= Public wealth fund =

A public wealth fund (PWF) is a centralised government ownership vehicle structured as a holding company that owns, manages and develops operational and real estate assets, based mainly within its jurisdiction. A public wealth fund at the national level is often called a national wealth fund. Examples include Temasek in Singapore, Solidium in Finland, ÖBAG in Austria, LCR in the United Kingdom, as well as Vasakronan and Jernhusen in Sweden.

A public wealth fund at the local level is characterized as a local wealth fund. Examples include Copenhagen By and Havn, Hamburg Hafen City, as well as Stockholms Stadshus AB in Sweden and MTRC in Hong Kong.

Operational assets often include utilities like water and electric utilities, transportation assets such as airports, ports, subways, railways and other transport operations. Exploration and production of natural resources, such as oil, gas and minerals, as well as manufacturing and service enterprise, including financial institutions are also included in some economies.

Real estate is often the largest segment in value terms as governments have been found to control at least half of the real estate market in its jurisdiction, with a value not rarely exceeding the economic output of the geographic entity. Due to the lack of proper asset registers and public sector accounting, the real estate segment is the least well understood, with considerable value hidden from being considered when formulating the government budget.

==Public wealth fund versus sovereign wealth fund==
A sovereign wealth fund and a public wealth fund differ in scope, purpose and objective. A sovereign wealth fund is a state-owned investment fund that invests in real and financial assets such as stocks, bonds, real estate, precious metals, or in alternative investments like private equity funds or hedge funds. Most SWFs are funded by revenues from commodity exports or from foreign-exchange reserves held by the central bank. Sovereign wealth funds invest mainly globally outside of its own economy, in order to avoid the exchange rate difficulties often called the Dutch diseases.

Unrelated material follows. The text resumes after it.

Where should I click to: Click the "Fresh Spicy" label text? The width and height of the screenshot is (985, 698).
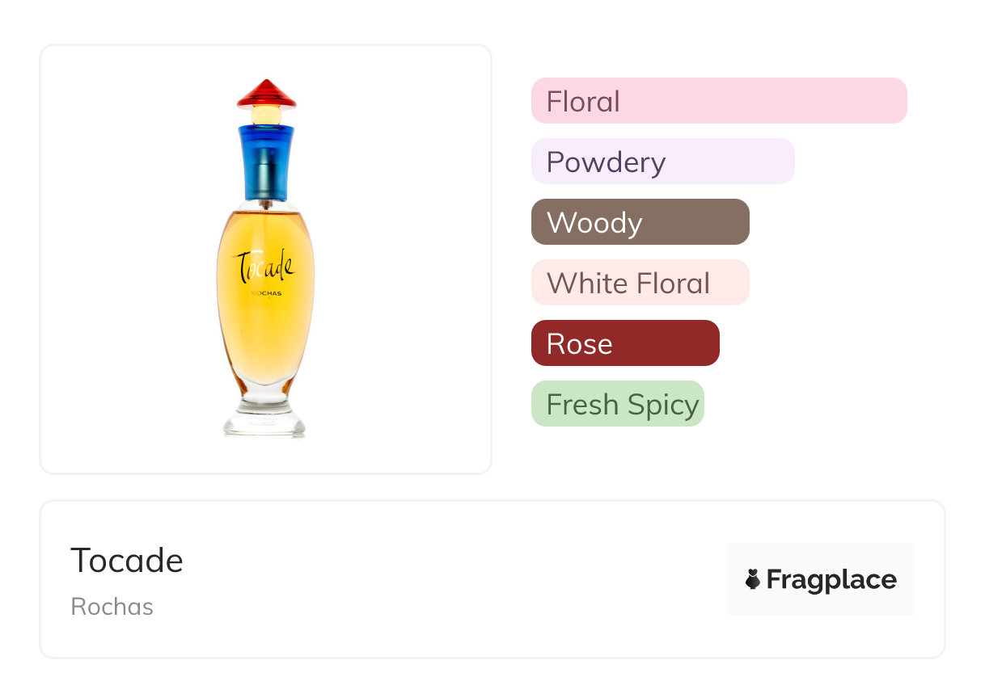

A PWF is a holding company concerned with active management and the development of a portfolio of operational and real estate assets, mainly based and active in the local market.

Public wealth funds and their objectives continue to evolve. Recently, public AI wealth funds have been proposed as a way to level the playing field and ensure that the public which pays for the externalities of AI also benefits from its returns.